Dès son arrivée au pouvoir, voici le premier soin que Napoléon s’impose : clore la Révolution et réunir sous le seul nom de Français ceux qui, depuis dix ans, ne se connaissaient que sous les appellations haineuses d’émigrés, de terroristes, de jacobins, de royalistes. Les portes de la France, rouvertes à plus de quatre-vingt mille familles, attestent éloquemment cette préoccupation du Premier Consul.

Il fit plus, il répandit aussi bien ses faveurs sur ses amis que sur ses ennemis de la veille : « Napoléon, dit Azaïs, ne songea qu’à rapprocher de sa personne et à confier les emplois éminents aux hommes remarquables qui n’avaient pas craint de combattre ses projets et de s’opposer à son élévation. Tel qui redoutait sa vengeance fut choisi par lui-même pour devenir son appui. »

Les principes du Premier Consul furent aussi ceux de l’Empereur : c’est par de rares unités que l’on compte les personnes qui, parmi les quarante-cinq millions de ses sujets, ont été contraintes par ses ordres à quitter le sol de la patrie. Et c’est par unités plus rares encore qu’il faudrait compter celles qui, de leur plein gré, abandonnèrent la France, cette terre d’abomination et de despotisme, comme l’appelaient les ennemis de Napoléon.

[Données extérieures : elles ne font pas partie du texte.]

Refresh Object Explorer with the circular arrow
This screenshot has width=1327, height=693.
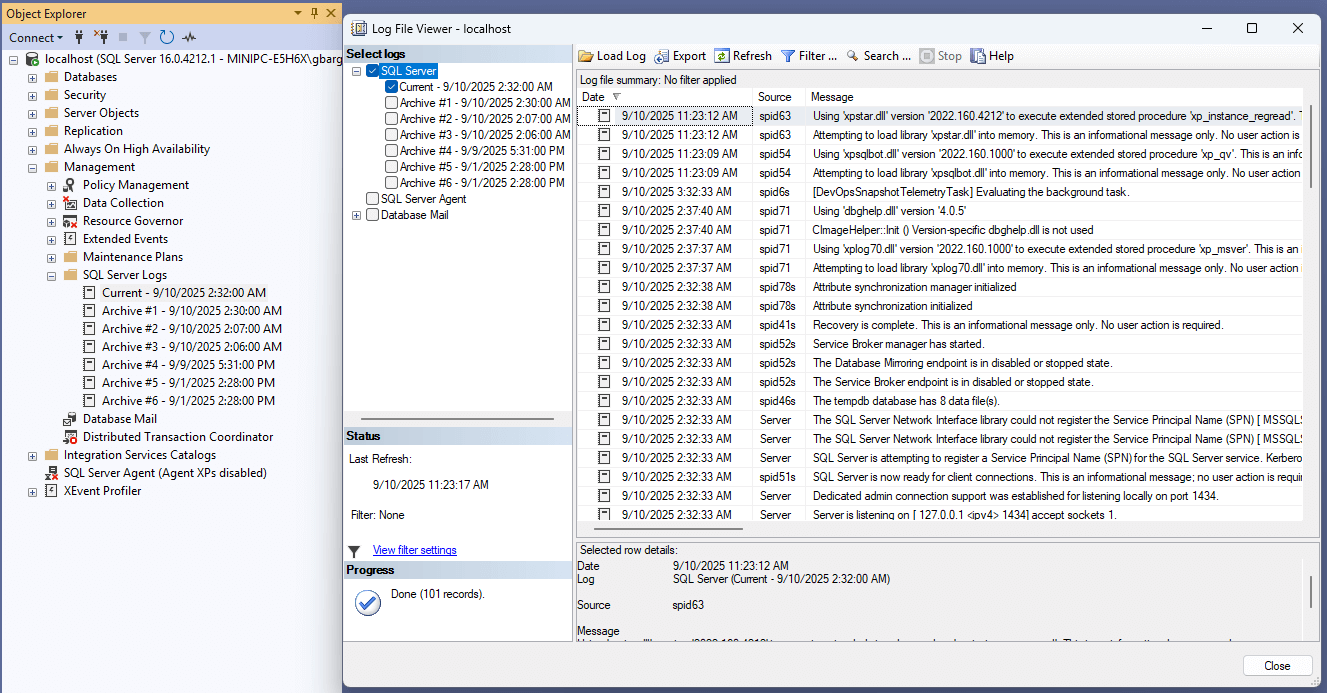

D’innombrables enfants de la patrie, qui, émigrés depuis dix ans, furent rappelés par Napoléon dans leurs foyers qu’ils n’eurent plus à quitter désormais, attestent que, sous le gouvernement de l’Empereur, la France devait être habitable.

En résumé, ce que Napoléon a été pour ses ennemis vaincus, il le fut encore bien plus pour ses sujets. Ainsi que mille faits le démontrent, en tout temps, hésitant à punir, jaloux d’exercer la justice, atteignant les extrêmes limites de l’indulgence, il ne cessa jamais de donner des preuves de sa sensibilité, à laquelle se mêlait d’ordinaire une sorte de bonhomie.